* DATASET EXCERPTS:
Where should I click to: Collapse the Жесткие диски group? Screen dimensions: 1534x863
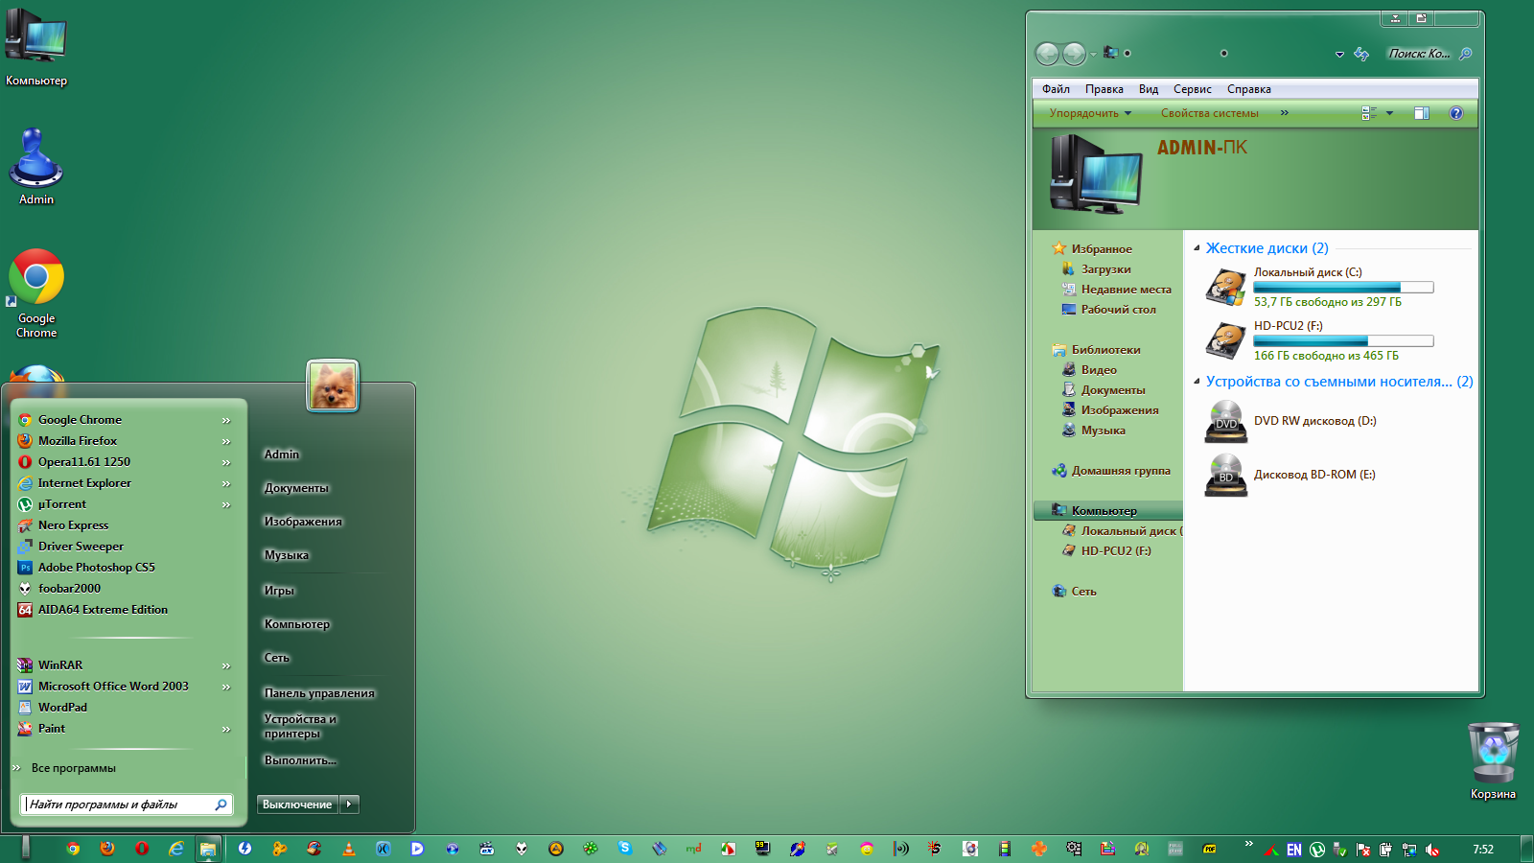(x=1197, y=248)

--

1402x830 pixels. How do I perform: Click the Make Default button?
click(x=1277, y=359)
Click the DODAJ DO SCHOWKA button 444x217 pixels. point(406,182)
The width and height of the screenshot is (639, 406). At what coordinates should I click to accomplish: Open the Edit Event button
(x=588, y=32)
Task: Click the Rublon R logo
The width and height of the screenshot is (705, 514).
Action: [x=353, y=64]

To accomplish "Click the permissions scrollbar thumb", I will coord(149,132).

* BRIEF: From the entries above, restate word for word the lines from the line containing "Click the DODAJ" to the line containing "Task: Click the Rublon R logo", both ends included, and nothing more.

* ANSWER SECTION:
Click the DODAJ DO SCHOWKA button 444x217 pixels. point(406,182)
The width and height of the screenshot is (639, 406). At what coordinates should I click to accomplish: Open the Edit Event button
(x=588, y=32)
Task: Click the Rublon R logo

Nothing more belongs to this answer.